TomoTherapy (Nasdaq:TOMO) could be a buyout candidate more in the mold of ATS Medical. TOMO has a good product for radiation therapy, but as a small company in the space it is difficult to compete against the likes of Varian (NYSE:VAR), Siemens (NYSE:SI) and Elektra. While the current administration in Washington seems to be more aggressive on antitrust, I would not rule out the possibility that one of these three larger companies could look to fold in TOMO and leverage the company's technology and product design against its rivals. (For more, see Trademarks Of A Takeover Target or Pinpoint Take Overs First.)

Cardiovascular Systems (Nasdaq:CSII) could also fit this mold. The company has strong technology for dealing with atherosclerosis in the lower limbs, and solid clinical data to back it up, but the company has had some troubles ramping up revenue growth to investors' satisfaction. A larger company like Bard (NYSE:BCR) or Cook could look at CSII as a way of competing against ev3 (Nasdaq:EVVV), the current leader in mechanical intervention in the lower limbs.

Go For Growth
Of course, let us not overlook the old standby of making acquisitions simply to boost near-term growth. There is an expectation in some quarters that health care reform and pressure from insurance companies will slow the growth rate of large medical companies, leading them to look for ways to boost growth and maintain those rich multiples.

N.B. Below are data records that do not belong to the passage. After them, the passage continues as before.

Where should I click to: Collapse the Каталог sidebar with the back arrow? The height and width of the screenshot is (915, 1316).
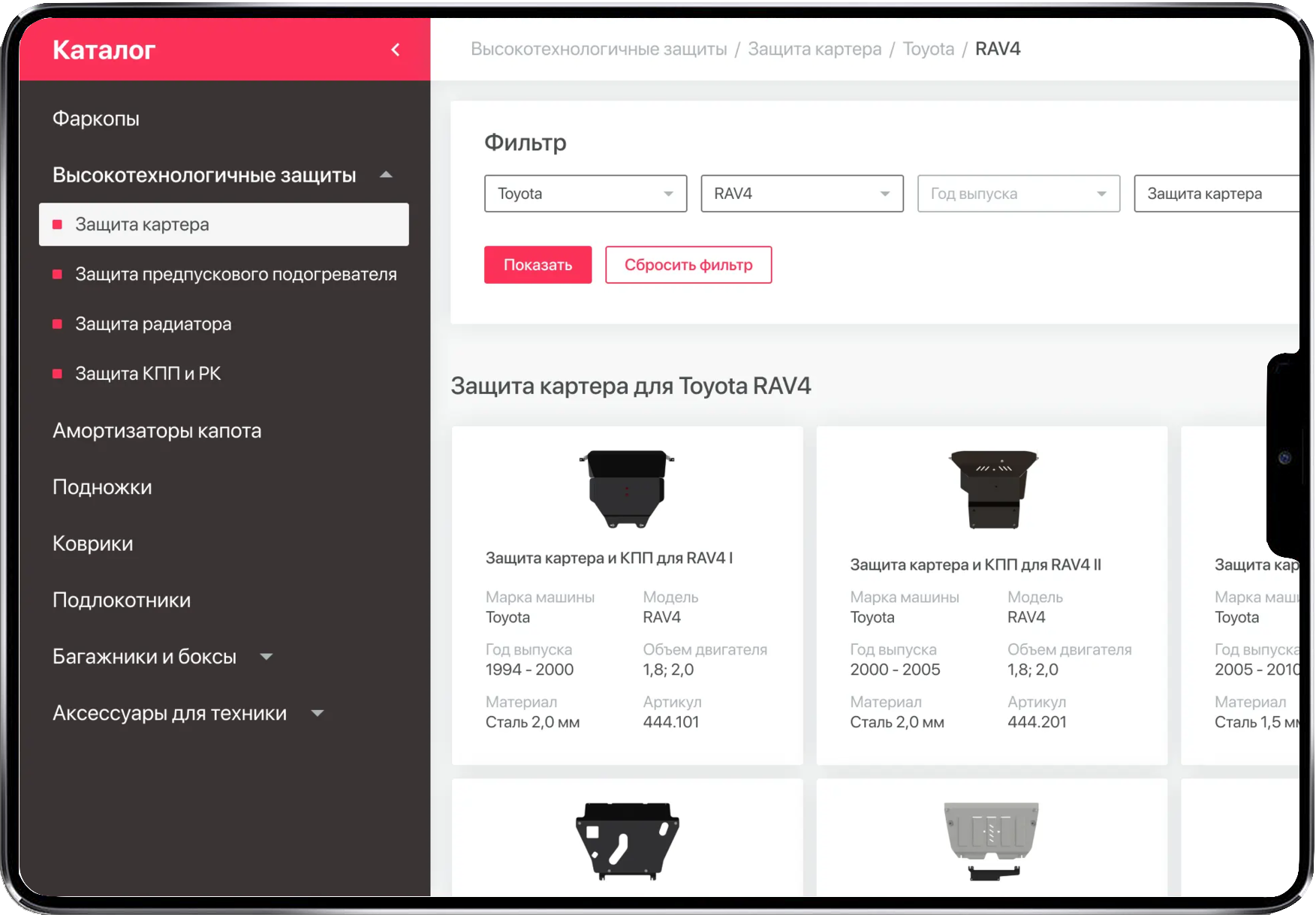(396, 50)
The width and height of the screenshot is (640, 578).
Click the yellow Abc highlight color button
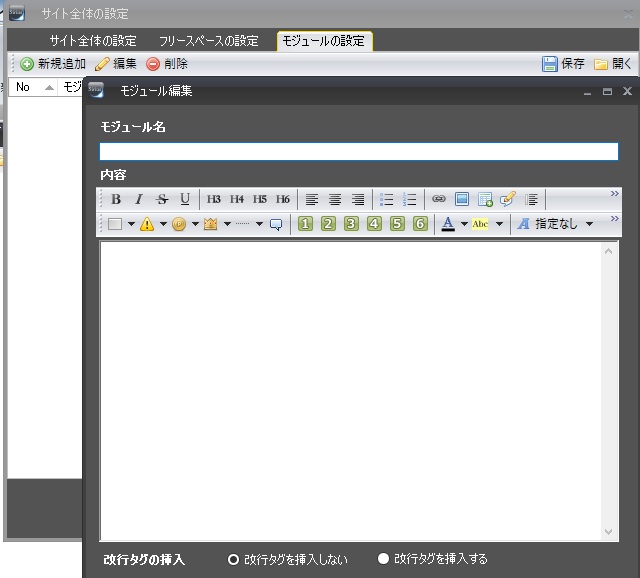click(481, 224)
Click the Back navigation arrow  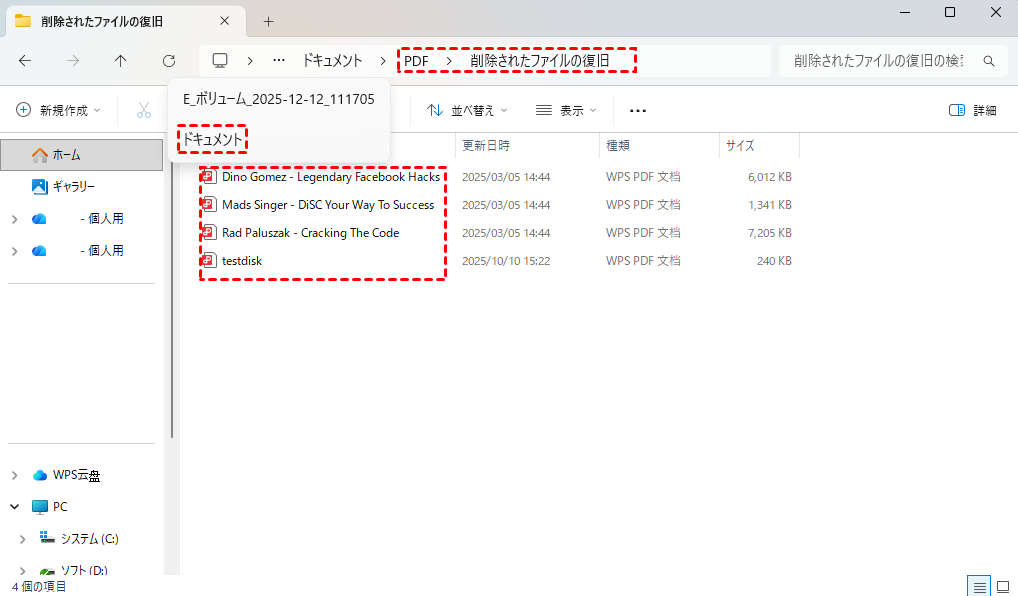[25, 61]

As the leader in intravascular ultrasound, Volcano (Nasdaq:VOLC) would be an attractive target to large players in both the stent market, like Abbott (NYSE:ABT), and the diagnostic imaging market, like Siemens or General Electric (NYSE:GE). Volcano has done an excellent job of growing a market that many believed would never grow, and it would provide a growth boost to many potential suitors - though it will not come cheaply.

I also expect that Abiomed (Nasdaq:ABMD) and Thoratec (Nasdaq:THOR) could get a bid from a larger player. Both companies develop devices that help a damaged heart work more effectively and it is a relatively new market with growth potential. That could appeal to the manufacturers of implanted devices like pacemakers and ICDs. While these devices have been exceptionally lucrative for the likes of Medtronic, St. Jude (NYSE:STJ), and Boston Scientific (NYSE:BSX), the growth rate will not stay attractive forever.

ZOLL Medical (Nasdaq:ZOLL) is another potential candidate for a buyer looking to bolt on some growth. ZOLL's traditional core business, external defibrillators, is not the hook here. What could make ZOLL interesting is its fast-growing LifeVest product. LifeVest is a unique device that can prevent cardiac arrest in patients not eligible for an ICD, and the company is seeing growth from this product in excess of 50% while having penetrated less than 10% of the potential market. (For more, see A Checklist For Successful Medical Technology Investment.)

Bottom Line
It is generally unwise to make investment decisions where a successful outcome rests on the company in question getting a generous buyout bid. By the same token, it is naive to analyze the medical technology sector without acknowledging that buyouts are commonplace and perhaps the most likely eventual outcome for the majority of the small companies you may select.

While this is not a hot period for M&A in the sector, eventually the market will heat up. By understanding what types of companies that the large buyers are looking for, investors may just improve their odds of finding a quality investment idea that pays off a little sooner than originally planned.